Stored data =>
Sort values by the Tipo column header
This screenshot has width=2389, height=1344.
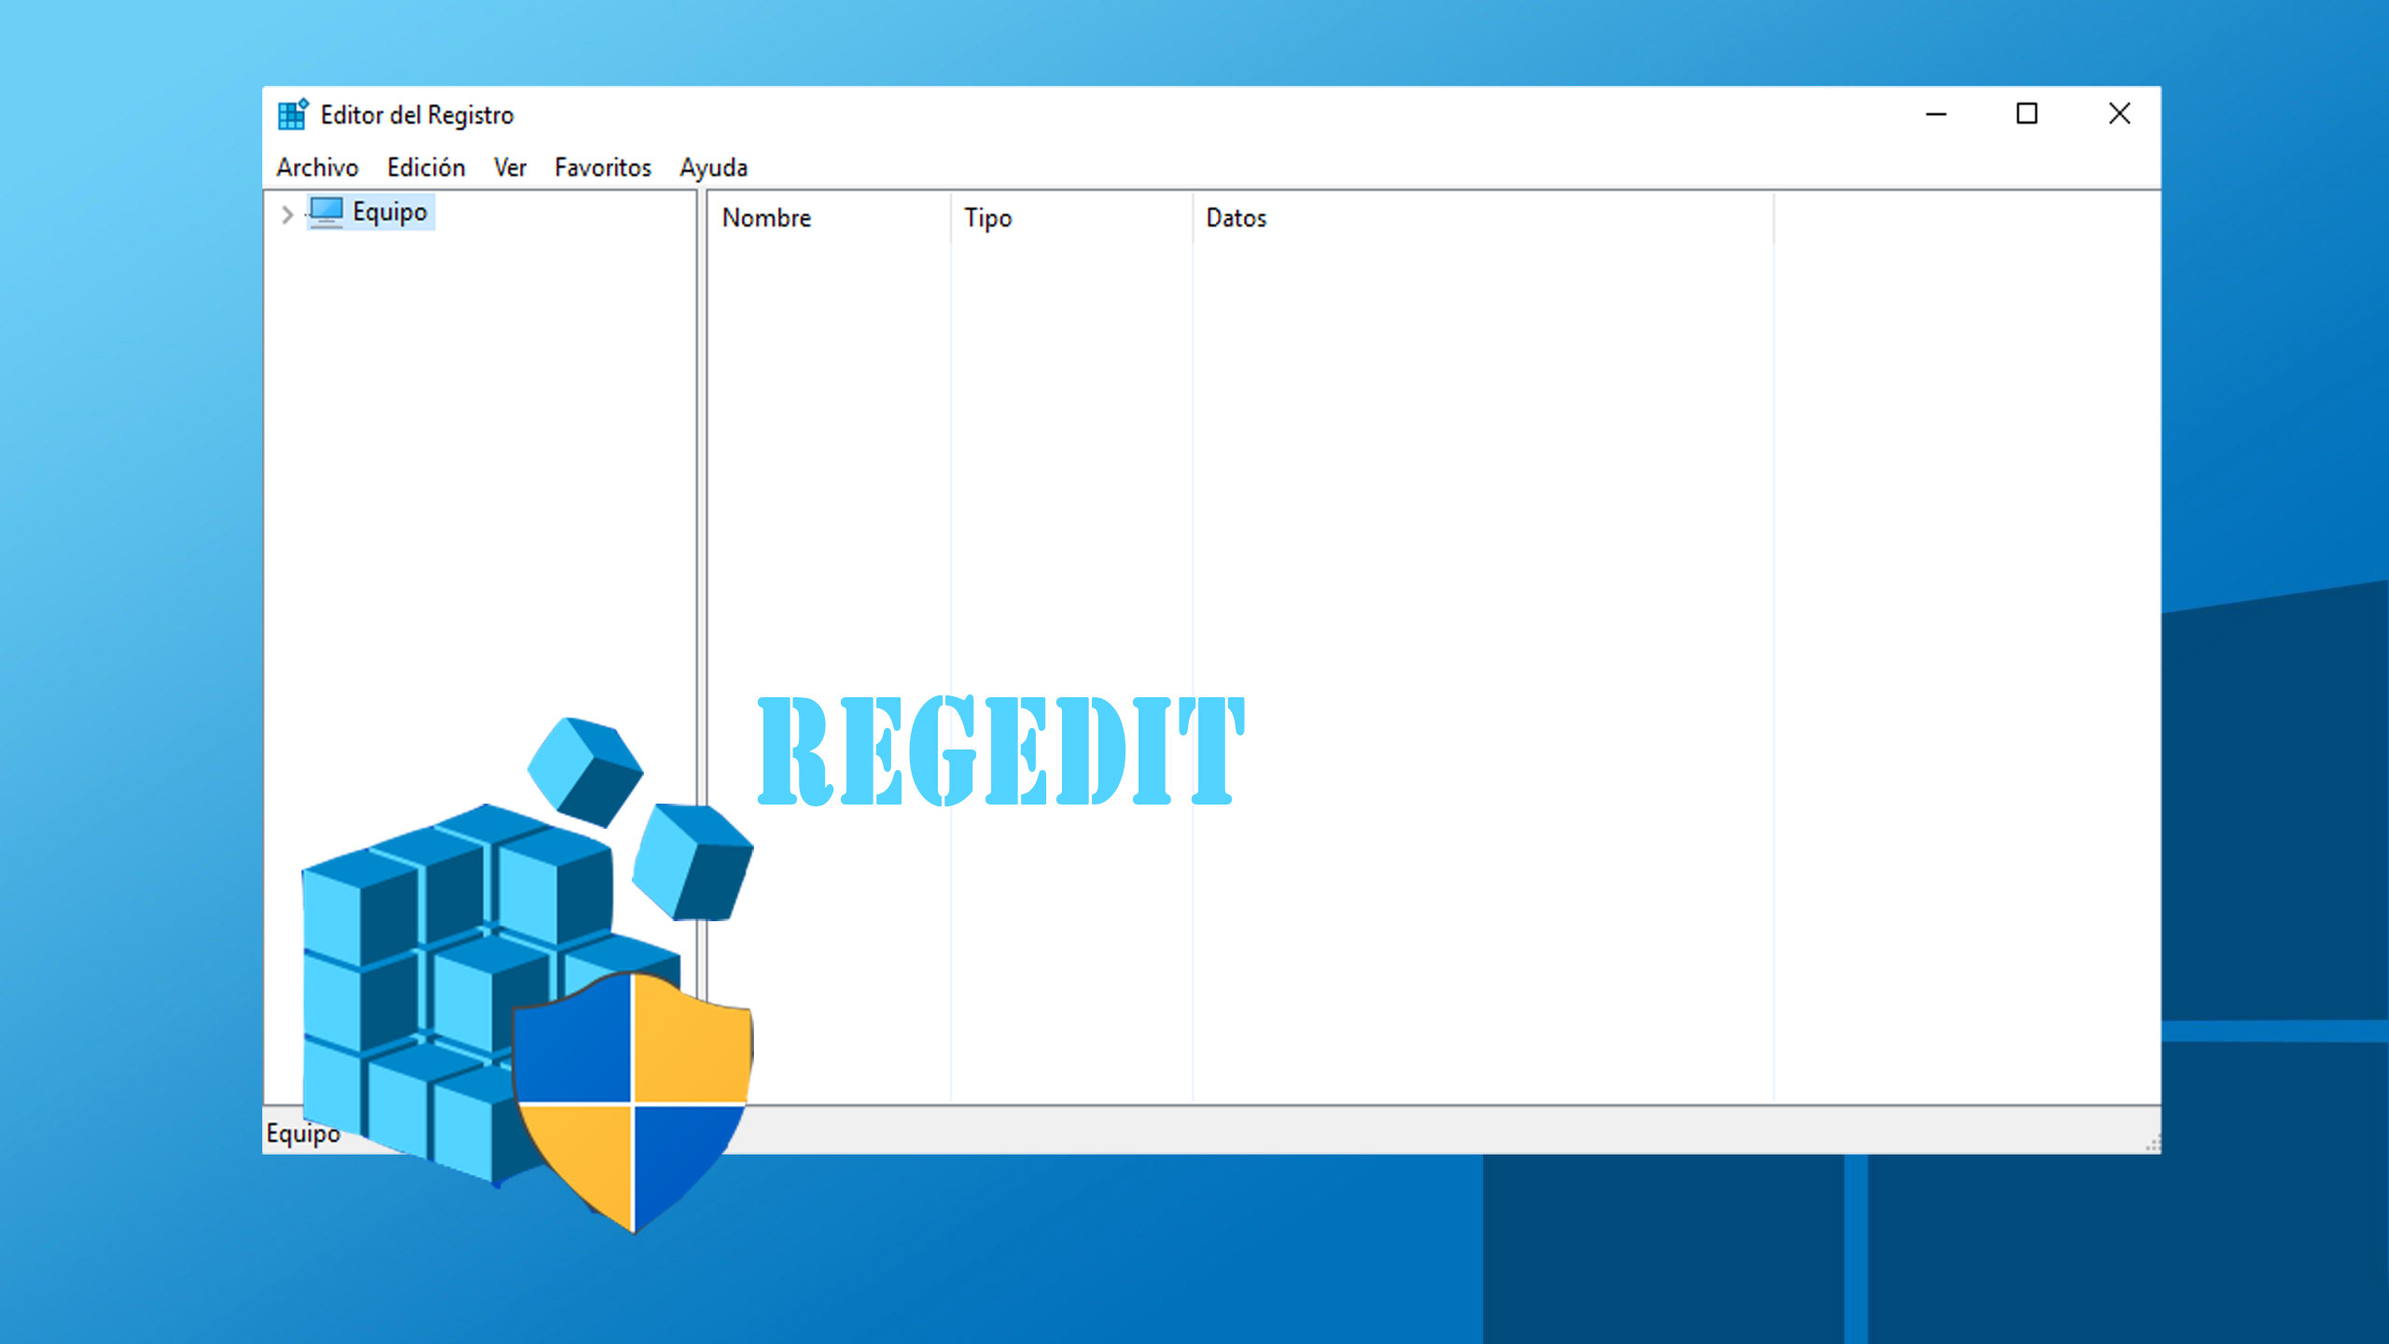coord(987,217)
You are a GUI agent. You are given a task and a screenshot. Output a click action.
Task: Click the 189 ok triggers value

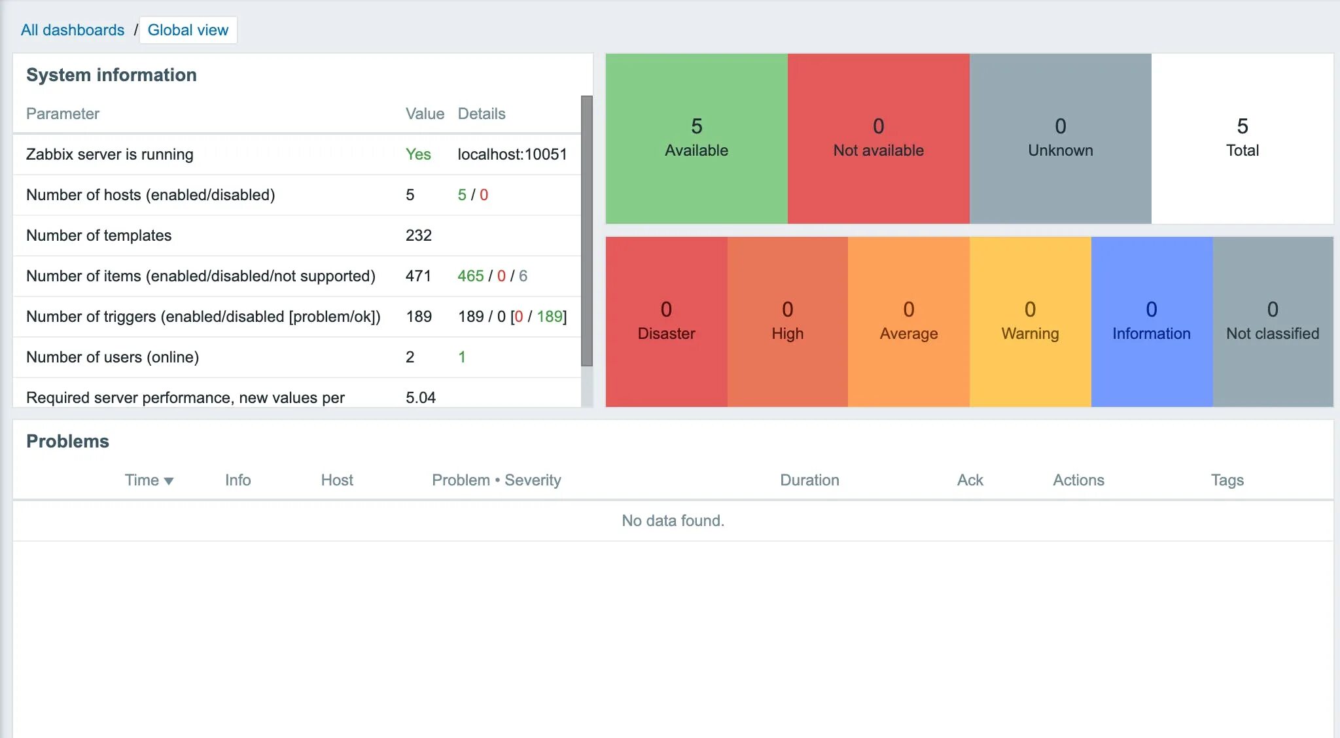549,317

What you have to do => Nothing but the lines from the one that contains "You are a GUI" through the last line of the records belongs in the answer, reproduced exactly, with no pictures.

Exercise result =>
You are a GUI agent. You are given a task and a screenshot. Output a click action.
Task: Click the 189 ok triggers value

549,317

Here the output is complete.